■ BRANO PROPOSTO ■
* * * * * * *

Invito Mostra Berlino al ‘Sale e Tabacchi’, 1997

Il viaggio. Fu un’ emozione giungere a sera con un furgone pieno di grandi casse alla frontiera con la Germania e passare senza formalità! Nell’ultimo tratto del lungo viaggio ci immettemmo sulla strada che, attraverso i territori della DDR, prima della caduta del Muro collegava la Germania federale a Berlino. La strada, risalente all’immediato dopoguerra, era costruita con enormi lastroni di cemento giuntati, il che produceva sul furgone vibrazioni insostenibili con effetto di ‘saliscendi’, facendoci temere per l’incolumità delle opere. Avendo dovuto procedere alla velocità di un calesse, arrivammo a destinazione in ansia e con gran ritardo, ma, con sollievo, costatammo che i lavori erano intatti nonostante i 250 km di continuo e pesante rollio.

Fu per Maurizio  l’ennesima conferma – oltre che motivo di grande soddisfazione –  della sua intuizione che la struttura delle opere, saldata con lo stesso materiale degli elementi che la componevano, avrebbe dato all’insieme una formidabile elasticità, rendendola anche in grado di assorbire vibrazioni come quelle del percorso per Berlino. Oggi, a tanti anni di distanza e nonostante il viaggio di ritorno, quelle opere sono ancora in ottimo stato.

Sale e Tabacchi – Rudi Dutschke-Strasse 23

La Mostra: Allestimento e Inaugurazione

Sale e Tabacchi si trova in un edificio risalente all’epoca Gründerzeit del XIX secolo. La casa e la via sono dedicati a Rudi Dutschke che, proveniente dall’Est, poco prima della divisione con il muro riuscì a trasferirsi all’Ovest, dove è stato il leader del Movimento studentesco tedesco, conosciuto e seguito anche da tutta la contestazione giovanile europea del 1968.

* * * * * * *

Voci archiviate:
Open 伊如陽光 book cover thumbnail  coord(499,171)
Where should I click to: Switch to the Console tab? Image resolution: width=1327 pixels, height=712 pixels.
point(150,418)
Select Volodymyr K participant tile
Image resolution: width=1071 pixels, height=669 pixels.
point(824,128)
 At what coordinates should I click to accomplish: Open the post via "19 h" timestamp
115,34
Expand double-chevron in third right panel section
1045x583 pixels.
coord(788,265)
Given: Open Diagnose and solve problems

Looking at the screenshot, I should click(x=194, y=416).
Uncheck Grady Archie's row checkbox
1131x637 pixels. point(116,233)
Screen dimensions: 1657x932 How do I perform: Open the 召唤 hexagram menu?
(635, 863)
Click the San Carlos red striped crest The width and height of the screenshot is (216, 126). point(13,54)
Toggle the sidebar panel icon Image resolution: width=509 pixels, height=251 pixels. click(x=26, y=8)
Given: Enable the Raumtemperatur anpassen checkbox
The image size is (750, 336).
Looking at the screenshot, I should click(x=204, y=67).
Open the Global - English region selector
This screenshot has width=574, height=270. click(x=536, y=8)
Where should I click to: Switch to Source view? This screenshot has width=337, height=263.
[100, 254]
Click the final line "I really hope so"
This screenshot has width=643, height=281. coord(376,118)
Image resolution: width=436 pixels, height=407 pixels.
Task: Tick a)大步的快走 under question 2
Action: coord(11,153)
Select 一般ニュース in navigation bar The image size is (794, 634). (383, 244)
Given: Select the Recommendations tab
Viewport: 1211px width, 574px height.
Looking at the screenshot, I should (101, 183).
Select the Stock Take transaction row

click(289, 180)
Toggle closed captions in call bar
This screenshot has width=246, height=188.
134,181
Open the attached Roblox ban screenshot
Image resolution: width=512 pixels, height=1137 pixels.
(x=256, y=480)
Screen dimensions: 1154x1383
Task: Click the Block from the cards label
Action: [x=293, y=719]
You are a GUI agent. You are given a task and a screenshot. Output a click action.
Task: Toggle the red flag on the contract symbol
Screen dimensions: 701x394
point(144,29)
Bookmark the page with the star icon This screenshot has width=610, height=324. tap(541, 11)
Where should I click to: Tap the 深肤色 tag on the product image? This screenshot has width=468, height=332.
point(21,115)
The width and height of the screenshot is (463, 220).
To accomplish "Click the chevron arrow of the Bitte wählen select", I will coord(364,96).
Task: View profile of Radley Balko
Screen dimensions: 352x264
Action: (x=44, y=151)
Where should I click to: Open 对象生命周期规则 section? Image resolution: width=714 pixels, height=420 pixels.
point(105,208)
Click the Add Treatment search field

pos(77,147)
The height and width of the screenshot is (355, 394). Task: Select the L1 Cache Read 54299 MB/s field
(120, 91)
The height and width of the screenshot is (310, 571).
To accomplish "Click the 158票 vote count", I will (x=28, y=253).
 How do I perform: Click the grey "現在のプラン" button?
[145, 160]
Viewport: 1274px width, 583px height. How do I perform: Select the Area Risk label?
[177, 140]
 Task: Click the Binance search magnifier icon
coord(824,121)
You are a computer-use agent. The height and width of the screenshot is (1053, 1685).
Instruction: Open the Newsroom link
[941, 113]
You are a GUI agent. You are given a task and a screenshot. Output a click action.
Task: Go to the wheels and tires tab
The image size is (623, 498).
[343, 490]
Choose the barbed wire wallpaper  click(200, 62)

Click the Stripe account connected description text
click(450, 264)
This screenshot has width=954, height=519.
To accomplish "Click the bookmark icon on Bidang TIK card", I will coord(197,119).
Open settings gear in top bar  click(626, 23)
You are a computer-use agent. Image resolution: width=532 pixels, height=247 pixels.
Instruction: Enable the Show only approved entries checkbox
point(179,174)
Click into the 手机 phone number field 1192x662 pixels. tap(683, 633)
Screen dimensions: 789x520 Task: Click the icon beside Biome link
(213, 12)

* * * * * * *

■ ATTIVITÀ DA SVOLGERE ■
• 1. Inserisci in una tabella Markdown con le colonne "Numero" e "Riga" tutte le righe dei record, dalla prima fino a quella che contiene "Action: [x=293, y=719]" compresa, tralasciando le righe vuote.
• 2. Continua il brano sulla mostra di Berlino al Sale e Tabacchi, riprendendo dopo la sua ultima frase.
Il brano e i record costituiscono materiali distinti tra loro.

■ RISPOSTE PER ATTIVITÀ ■
• 1.
| Numero | Riga |
|---|---|
| 1 | Open 伊如陽光 book cover thumbnail  coord(499,171) |
| 2 | Where should I click to: Switch to the Console tab? Image resolution: width=1327 pixels, height=712 pixels. |
| 3 | point(150,418) |
| 4 | Select Volodymyr K participant tile |
| 5 | Image resolution: width=1071 pixels, height=669 pixels. |
| 6 | point(824,128) |
| 7 |  At what coordinates should I click to accomplish: Open the post via "19 h" timestamp |
| 8 | 115,34 |
| 9 | Expand double-chevron in third right panel section |
| 10 | 1045x583 pixels. |
| 11 | coord(788,265) |
| 12 | Given: Open Diagnose and solve problems |
| 13 | Looking at the screenshot, I should click(x=194, y=416). |
| 14 | Uncheck Grady Archie's row checkbox |
| 15 | 1131x637 pixels. point(116,233) |
| 16 | Screen dimensions: 1657x932 How do I perform: Open the 召唤 hexagram menu? |
| 17 | (635, 863) |
| 18 | Click the San Carlos red striped crest The width and height of the screenshot is (216, 126). point(13,54) |
| 19 | Toggle the sidebar panel icon Image resolution: width=509 pixels, height=251 pixels. click(x=26, y=8) |
| 20 | Given: Enable the Raumtemperatur anpassen checkbox |
| 21 | The image size is (750, 336). |
| 22 | Looking at the screenshot, I should click(x=204, y=67). |
| 23 | Open the Global - English region selector |
| 24 | This screenshot has width=574, height=270. click(x=536, y=8) |
| 25 | Where should I click to: Switch to Source view? This screenshot has width=337, height=263. |
| 26 | [100, 254] |
| 27 | Click the final line "I really hope so" |
| 28 | This screenshot has width=643, height=281. coord(376,118) |
| 29 | Image resolution: width=436 pixels, height=407 pixels. |
| 30 | Task: Tick a)大步的快走 under question 2 |
| 31 | Action: coord(11,153) |
| 32 | Select 一般ニュース in navigation bar The image size is (794, 634). (383, 244) |
| 33 | Given: Select the Recommendations tab |
| 34 | Viewport: 1211px width, 574px height. |
| 35 | Looking at the screenshot, I should (101, 183). |
| 36 | Select the Stock Take transaction row |
| 37 | click(289, 180) |
| 38 | Toggle closed captions in call bar |
| 39 | This screenshot has width=246, height=188. |
| 40 | 134,181 |
| 41 | Open the attached Roblox ban screenshot |
| 42 | Image resolution: width=512 pixels, height=1137 pixels. |
| 43 | (x=256, y=480) |
| 44 | Screen dimensions: 1154x1383 |
| 45 | Task: Click the Block from the cards label |
| 46 | Action: [x=293, y=719] |

• 2.
Bionauta- Endopittura, 1988

Fummo colpiti dal locale: un caffè-ristorante come si usa a Berlino dove ci si può intrattenere per buona parte della giornata per leggere, incontrare amici, ecc. e che, arredato in modo raffinato da bar tabacchi italiano, dell’Italia offre menu di buon livello. Progettato da Max Dudler, si presenta molto accogliente, con colori,  arredi caldi e grandi vetrate, dal retro si accede ad un giardino. L’allestimento della mostra apparve subito come una sfida perché gli interni del locale, realizzati di recente, sembravano appena usciti dal cantiere. Erano quindi comprensibili i timori di Pietro de Vitis, vista la disomogeneità delle dimensioni delle opere e le loro esigenze diverse di esposizione. Maurizio non si perse d’animo e iniziò subito ad individuare, secondo i suoi criteri di visione , i luoghi che avrebbero accolto i lavori, affrontando con soluzioni ‘ardite’ il collocamento delle opere su superfici che non potevano essere modificate neanche dall’ ancoraggio ad un chiodo.

Fratelli in lotta – Oscillante, 1996 – Particolare

Si lavorò ininterrottamente dal primo mattino dopo il nostro arrivo a tutto il mattino seguente. Ma alla fine tutte le opere, compresa la più grande e pesante,”Bionauta”, furono sospese senza intaccare nessuna parete e senza l’impiego di ingombranti cavi elettrici supplementari. Le opere esposte riguardavano la produzione – sperimentale e mai ripetitiva – dagli ultimi anni ottanta al 1996: Endopitture, Endosculture, Oscillanti: dai ritratti che mutano a seconda del punto di vista alle lastre incise che, messe in moto, si animano evocando il movimento di memoria.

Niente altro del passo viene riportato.